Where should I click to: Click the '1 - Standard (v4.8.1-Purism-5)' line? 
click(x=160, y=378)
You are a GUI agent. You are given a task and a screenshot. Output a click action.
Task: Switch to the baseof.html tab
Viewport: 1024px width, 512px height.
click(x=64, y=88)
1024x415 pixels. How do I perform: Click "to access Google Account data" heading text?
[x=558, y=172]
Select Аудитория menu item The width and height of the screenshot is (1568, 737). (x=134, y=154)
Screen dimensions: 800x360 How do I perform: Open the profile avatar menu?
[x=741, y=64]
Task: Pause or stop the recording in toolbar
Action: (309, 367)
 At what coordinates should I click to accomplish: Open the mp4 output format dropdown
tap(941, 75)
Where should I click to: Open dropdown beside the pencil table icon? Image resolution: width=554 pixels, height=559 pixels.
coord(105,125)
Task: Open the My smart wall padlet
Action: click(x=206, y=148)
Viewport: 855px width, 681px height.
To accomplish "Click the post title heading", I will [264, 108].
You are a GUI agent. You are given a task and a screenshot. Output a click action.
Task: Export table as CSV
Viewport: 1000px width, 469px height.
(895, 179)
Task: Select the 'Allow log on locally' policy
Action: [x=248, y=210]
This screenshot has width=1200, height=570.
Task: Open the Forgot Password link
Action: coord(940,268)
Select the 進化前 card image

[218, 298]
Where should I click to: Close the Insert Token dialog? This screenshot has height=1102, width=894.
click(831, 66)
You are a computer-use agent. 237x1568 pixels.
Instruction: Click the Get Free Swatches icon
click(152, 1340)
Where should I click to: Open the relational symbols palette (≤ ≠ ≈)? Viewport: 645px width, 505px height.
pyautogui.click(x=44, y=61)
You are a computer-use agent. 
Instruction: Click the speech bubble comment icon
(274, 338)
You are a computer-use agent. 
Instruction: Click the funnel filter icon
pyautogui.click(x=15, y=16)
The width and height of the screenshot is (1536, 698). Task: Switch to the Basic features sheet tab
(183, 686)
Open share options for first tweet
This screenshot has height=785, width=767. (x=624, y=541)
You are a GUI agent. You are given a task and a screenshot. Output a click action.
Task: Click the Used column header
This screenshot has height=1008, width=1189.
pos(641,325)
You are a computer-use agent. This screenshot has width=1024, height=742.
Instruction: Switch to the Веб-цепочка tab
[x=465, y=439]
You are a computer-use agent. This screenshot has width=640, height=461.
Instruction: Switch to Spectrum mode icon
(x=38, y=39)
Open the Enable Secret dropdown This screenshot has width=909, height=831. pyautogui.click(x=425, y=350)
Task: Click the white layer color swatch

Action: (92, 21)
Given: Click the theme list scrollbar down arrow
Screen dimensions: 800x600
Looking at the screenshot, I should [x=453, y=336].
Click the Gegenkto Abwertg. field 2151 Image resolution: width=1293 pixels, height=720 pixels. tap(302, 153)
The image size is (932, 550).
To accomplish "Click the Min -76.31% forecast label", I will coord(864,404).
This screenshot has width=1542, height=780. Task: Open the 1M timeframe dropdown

**********

PROBLEM DETAILS: Copy out all the lines of the records that include "will".

WRITTEN REPLY:
To accomplish "Click the post title heading", I will [264, 108].
To accomplish "Click the Min -76.31% forecast label", I will coord(864,404).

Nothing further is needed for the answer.